Thanks @fnattino , reviewing this now.

I might still add a final exercise on stackstac for participants to apply what they have learned with chunking/lazy execution in a slightly different context..

A colleague of mine, @srmsoumya is working on a stackstac lesson #102 so maybe we can introduce stackstac there instead of including it in this episode? And then that stackstac episode could build off of this episode?

rbavery

thanks a bunch for this lesson @fnattino ! Left some comments and requests, I think this is close to ready to merge.

_episodes/20-parallel-raster-computations.md

rbavery · 2022-02-27T22:14:32Z

_episodes/20-parallel-raster-computations.md

+- "Recognize good practices in selecting proper chunk sizes."
+- "Setup raster calculations that take advantage of parallelization."
+keypoints:
+- "TODO"


Here's a start:

"chunks" are the unit of parallelization

Specifying the chunks argument with rioxarray.open_rasterio() opens a raster as a chunked array

the chunks tuple can be adapted to parallelize calculations across different raster dimensions

python's time module or the jupyter %%time magic command can be used to profile calculations

Wonderful, thanks! I have included these with some slight changes and added one more.

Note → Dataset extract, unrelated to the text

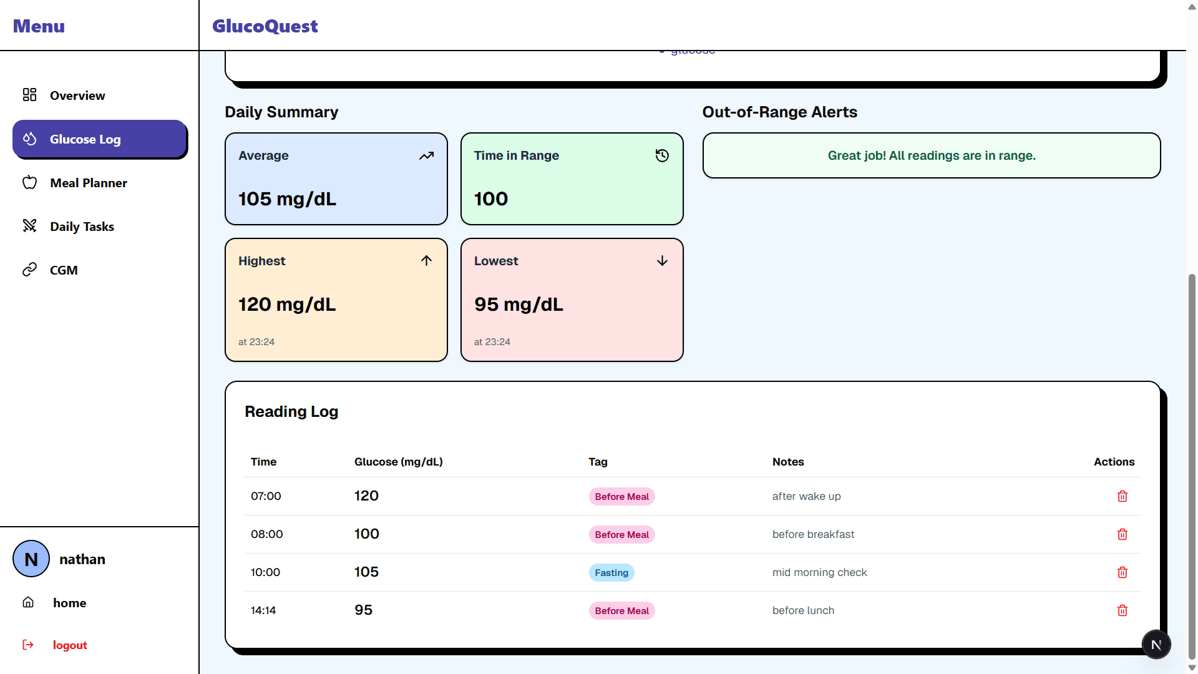The image size is (1198, 674).
Task: Click the round N badge at bottom right
Action: (1156, 645)
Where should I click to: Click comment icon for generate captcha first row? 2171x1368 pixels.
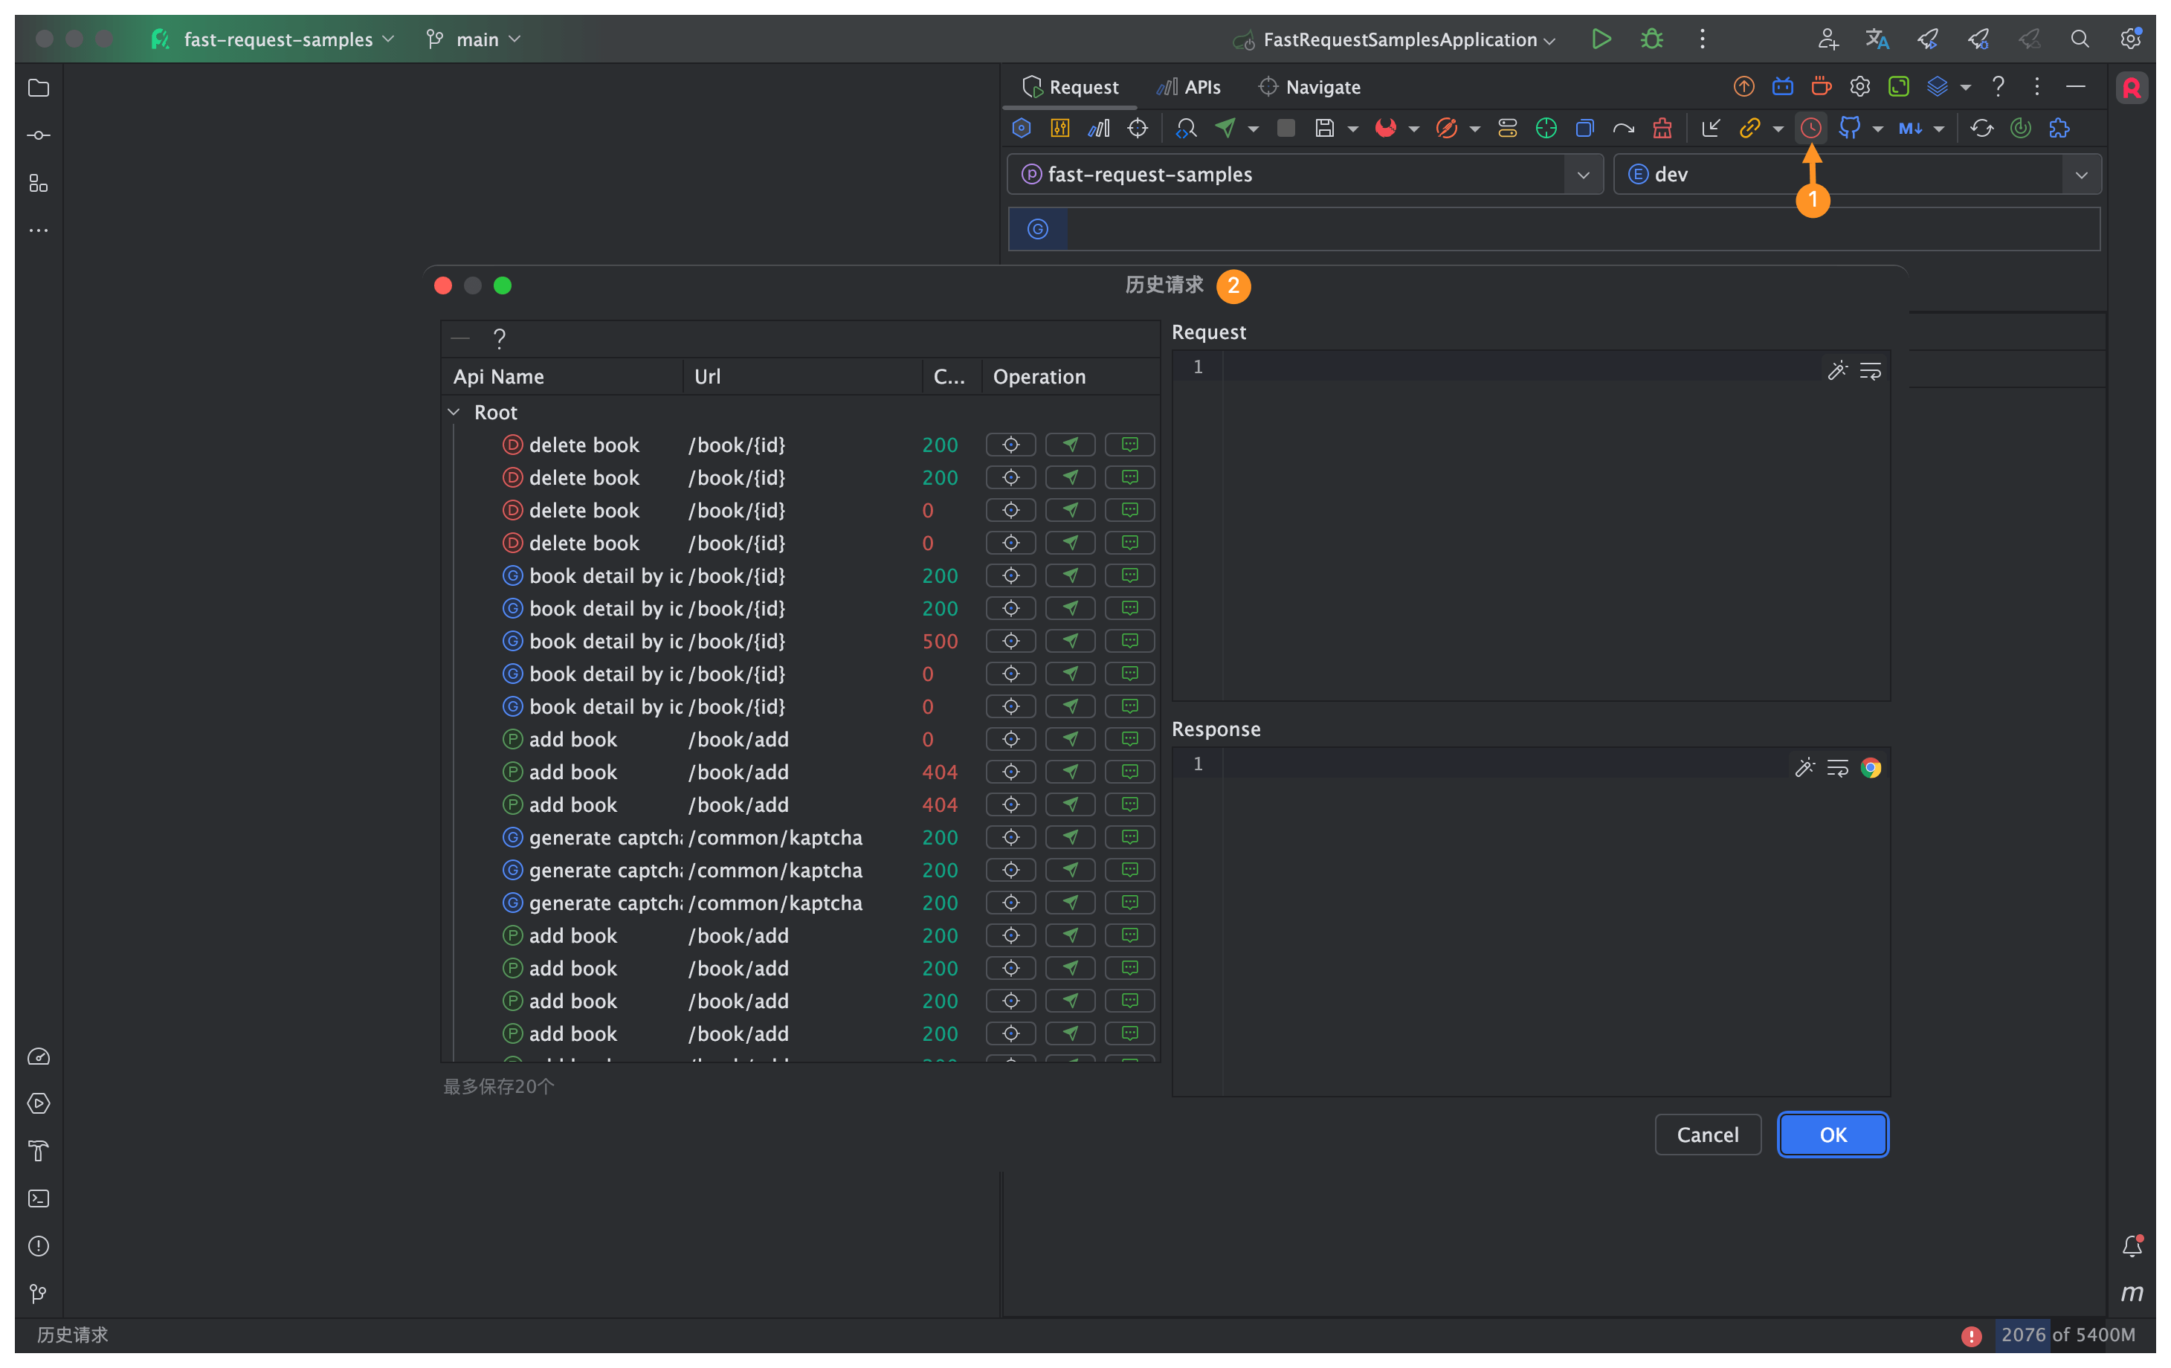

rbavery · 2022-02-27T22:21:16Z

_episodes/20-parallel-raster-computations.md

+
+> ## More Resources on Dask
+>
+> TODO: Dask and Dask Arrays, with links


should we just link to this here? https://docs.dask.org/en/stable/array.html

Added an extra link to Xarray&Dask as well!

_episodes/20-parallel-raster-computations.md

rbavery · 2022-02-27T22:31:01Z

_episodes/20-parallel-raster-computations.md

+> > {: .output}
+> >
+> > Ideal values are thus multiples of 1024. An element to consider is the number of resulting chunks and their size.
+> > Chunks should not be too big nor too small (i.e. too many). Recommended chunk sizes are of the order of 100 MB.


where does this recommendation come from?

Recommended chunk sizes are of the order of 100 MB.

Is this because of the typical size of a raster file and typical block size? Or is this a Dask recommendation that applies more generally to Dask arrays?

For what I know, it was a rule of thumb for Dask arrays in generals. Maybe "recommendation" is too strong, I have soften it a bit by saying that this is typically a good value (and linked to the following Dask blog post: https://blog.dask.org/2021/11/02/choosing-dask-chunk-sizes). How do you see it now?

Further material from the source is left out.